Von wegen starke Bindung: Annette Frier und Christoph Maria Herbst nehmen ihren Abschied vom "Hotel Heidelberg". 

Vergessen Sie's!

Annette Frier und Christoph Maria Herbst sind vor der Kamera irgendwie auf Paartherapie abonniert. Sie als gestresste Perfektionistin, die sich durch die Szenerie stirnrunzelt und augenrollt, er als Super-Lusche, die tapfer ihre Zickigkeiten erduldet. Das ist in ihrer neuen Comedy "Merz gegen Merz" so, das war aber auch seit 2016 in "Hotel Heidelberg" der Fall. Damals löste Frier die Hauptdarstellerin Ulrike C. Tscharre ab – ohne jegliche Erklärung: Aus der ätherischen, brünetten Hotelchefin Annette Kramer wurde eine stupsnasige Blondine. Und weder Gatte Ingo (Herbst) noch Mutter Hermine (Hannelore Hoger) bemerkten das.

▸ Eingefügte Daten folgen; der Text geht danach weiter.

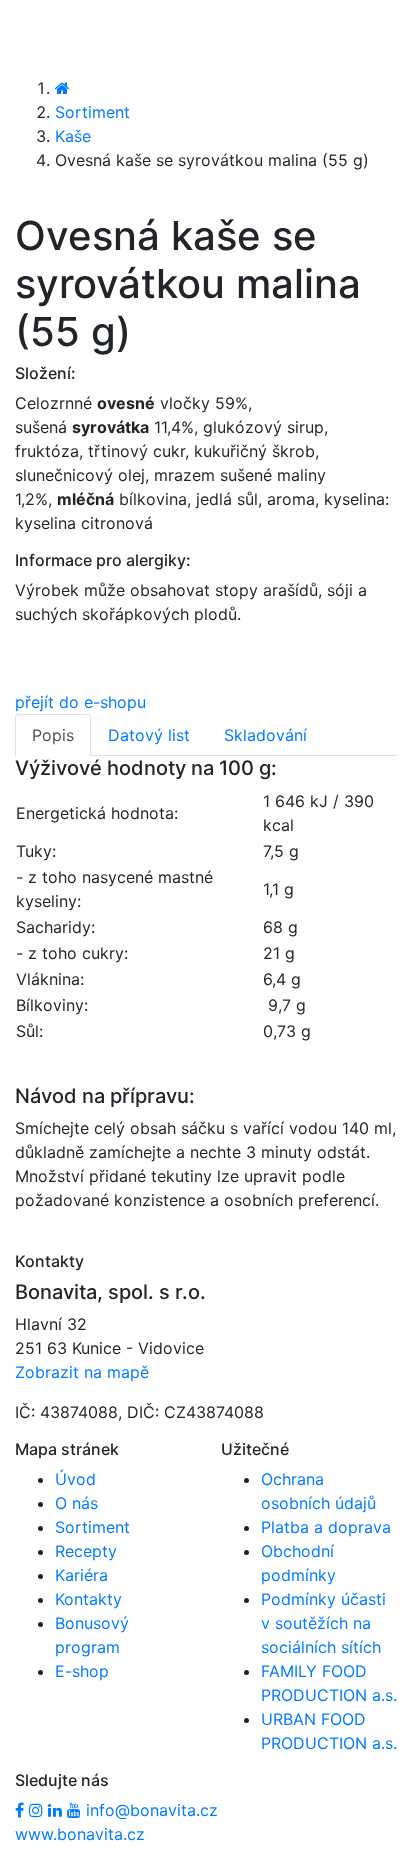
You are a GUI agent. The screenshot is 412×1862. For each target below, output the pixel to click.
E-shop (82, 1671)
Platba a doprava (326, 1527)
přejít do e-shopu (80, 702)
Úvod (75, 1479)
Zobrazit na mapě (82, 1372)
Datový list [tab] (149, 735)
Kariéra (81, 1575)
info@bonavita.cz (152, 1810)
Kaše (73, 136)
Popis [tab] (53, 735)
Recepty (86, 1551)
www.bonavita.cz (80, 1834)
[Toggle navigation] (44, 37)
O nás (76, 1503)
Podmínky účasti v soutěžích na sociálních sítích (323, 1623)
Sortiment (92, 112)
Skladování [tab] (265, 735)
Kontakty (88, 1599)
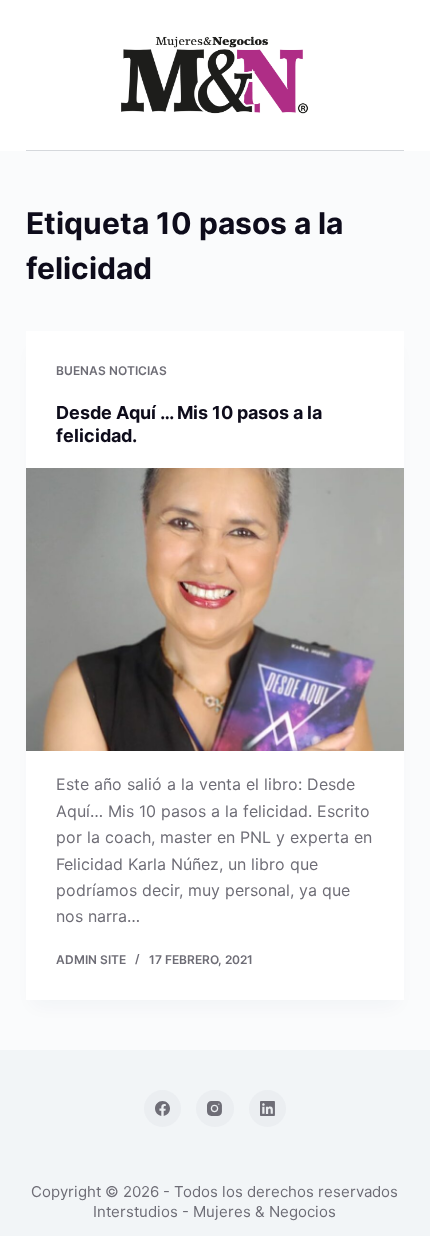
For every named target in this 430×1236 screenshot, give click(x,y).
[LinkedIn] (268, 1109)
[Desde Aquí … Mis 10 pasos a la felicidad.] (215, 610)
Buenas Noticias (111, 370)
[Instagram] (215, 1109)
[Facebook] (163, 1109)
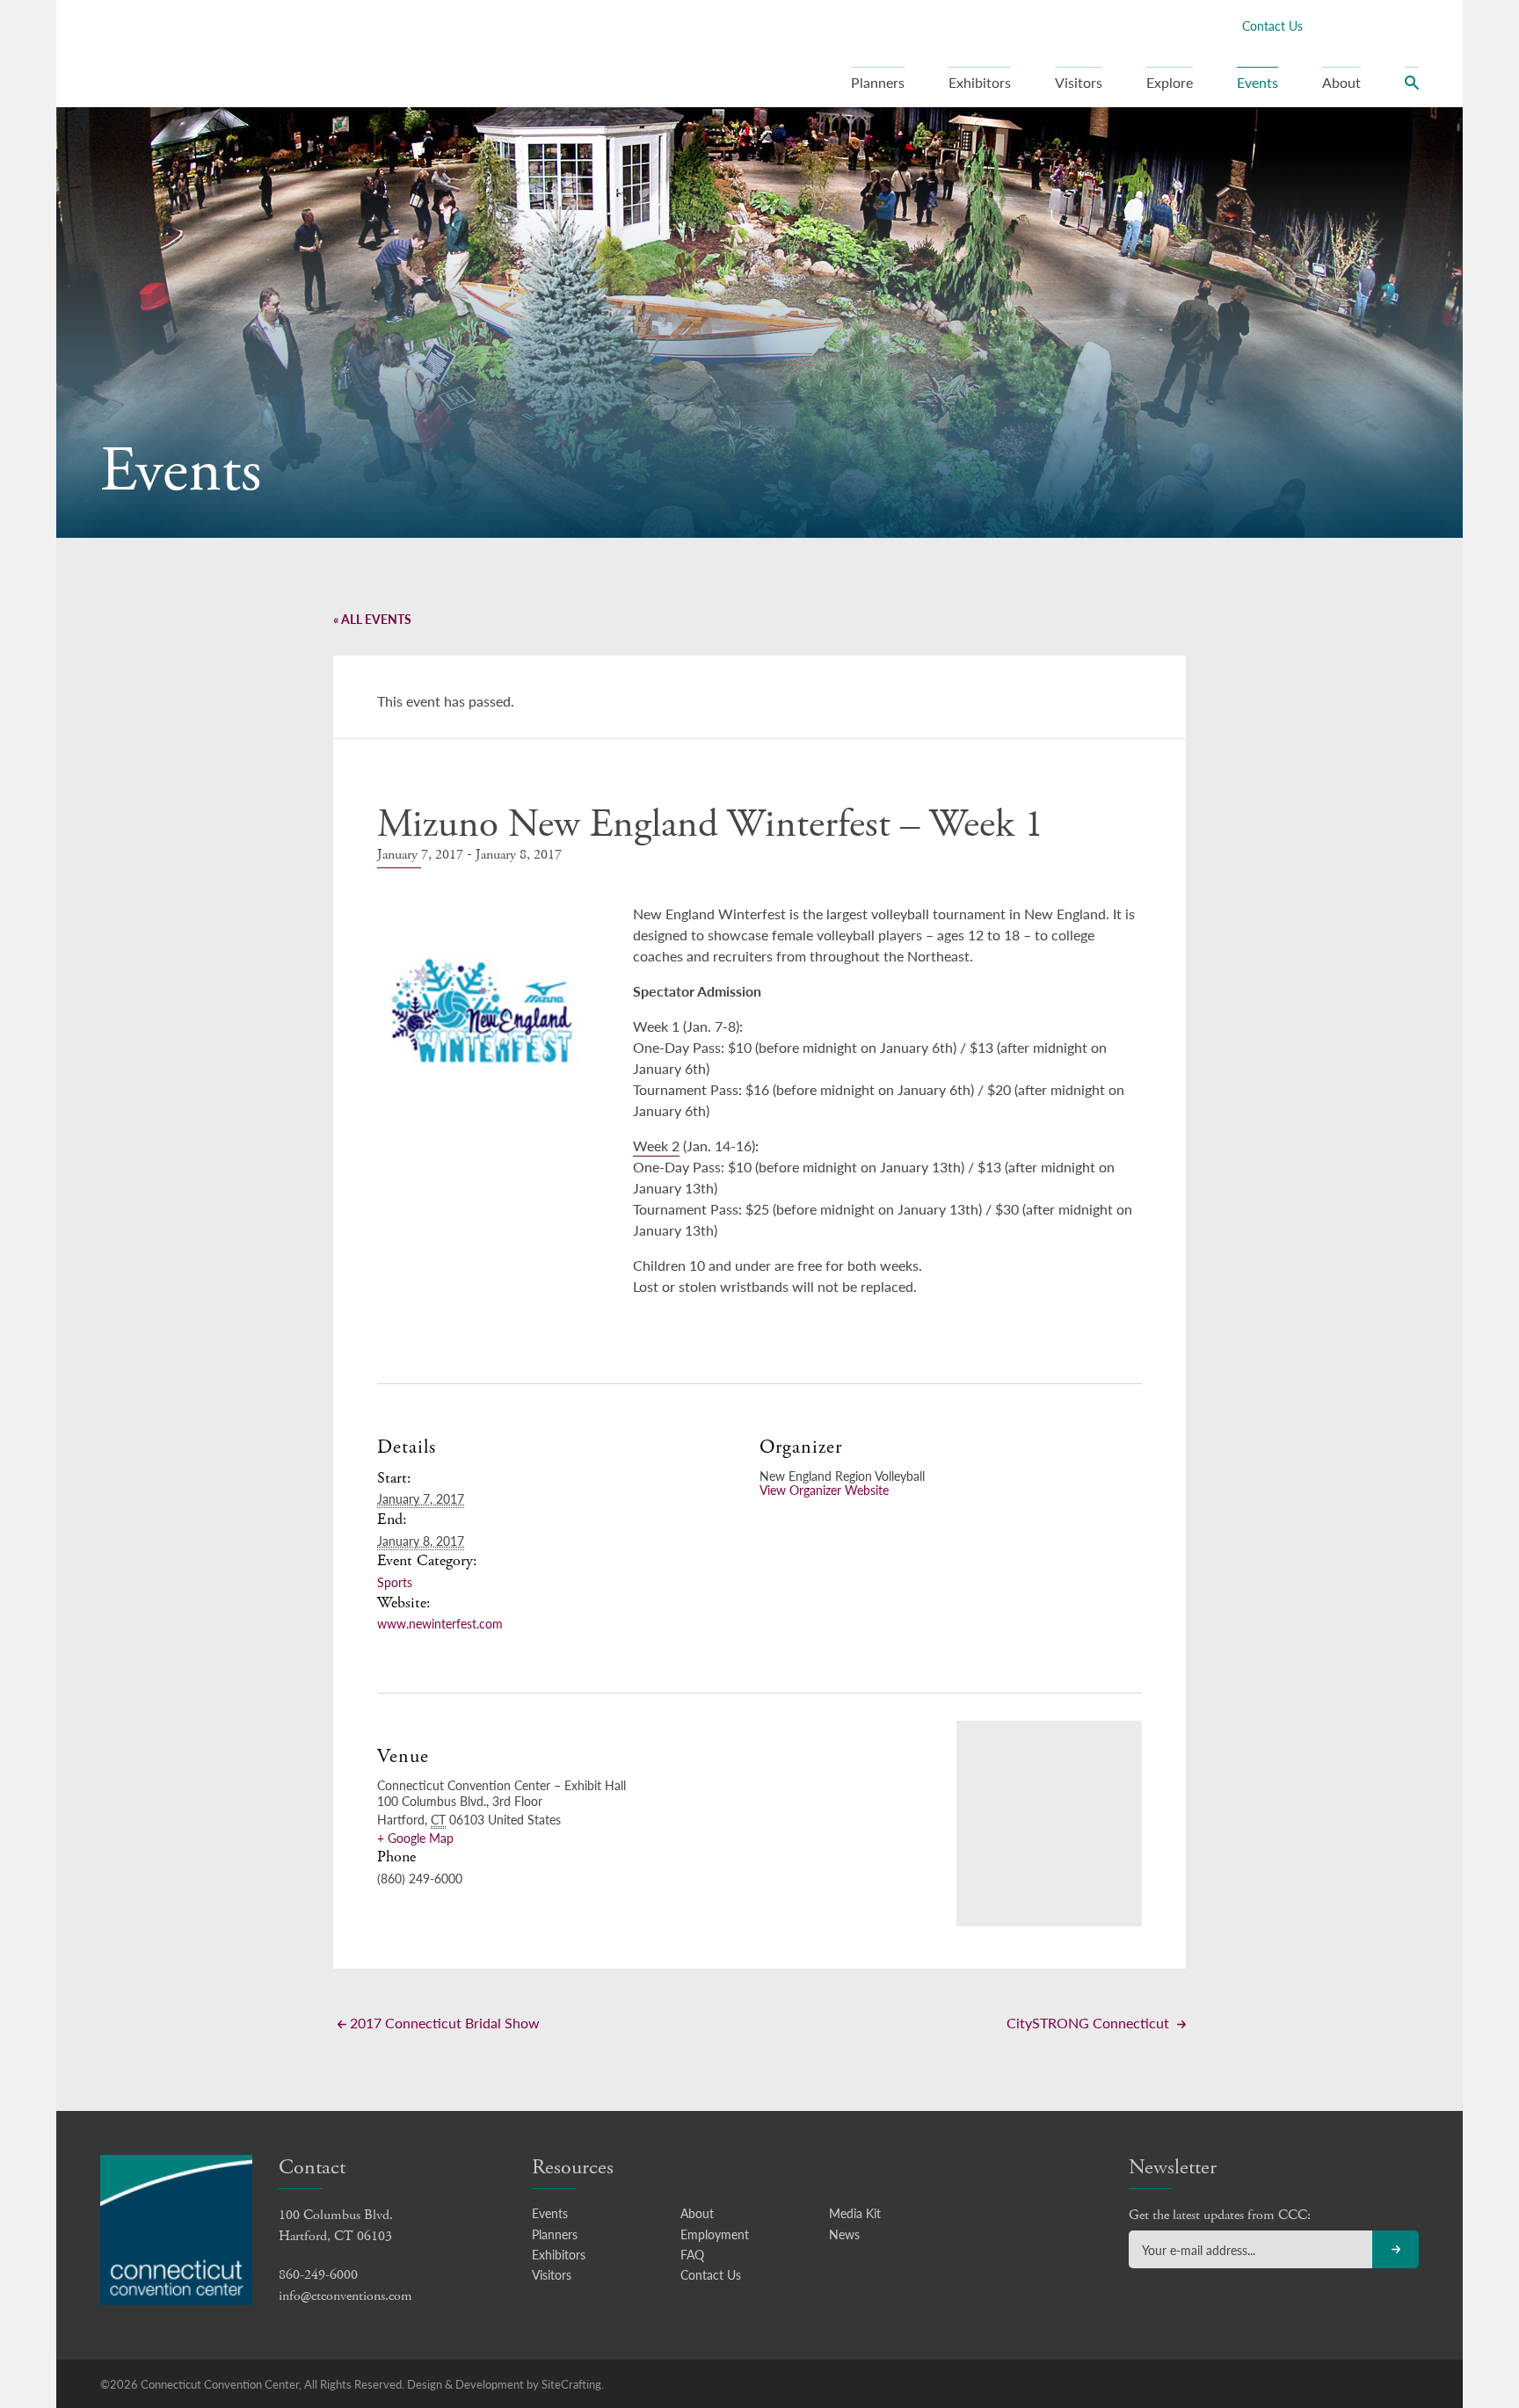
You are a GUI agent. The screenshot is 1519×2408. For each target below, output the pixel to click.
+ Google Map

"Ein Hotel ist kein Zuhause"

Nun steigen Frier und Herbst aus, und Autor Martin Rauhaus gab sich etwas mehr Mühe, das neue Chef-Duo hinter der Rezeption zu erklären. Zwei Schwestern (Susanna Simon, Meike Droste) wollen den Laden übernahmen, um sich wieder näher zu kommen. Annette und Ingo derweil müssen das Hotel loswerden, weil ihnen das Jugendamt sonst Adoptivsohn Ole wegnehmen wird. Ein Hotel sei kein Zuhause, deklamiert der zuständige Sachbearbeiter. Das ist eine schlechte Nachricht für alle, deren Eltern in der Gastronomie arbeiten. So wie die zweite Botschaft dieses Films eine schlechte Nachricht für alle Eltern ist: Beruf und Familie lassen sich nicht vereinbaren. Nie! Vergessen Sie's!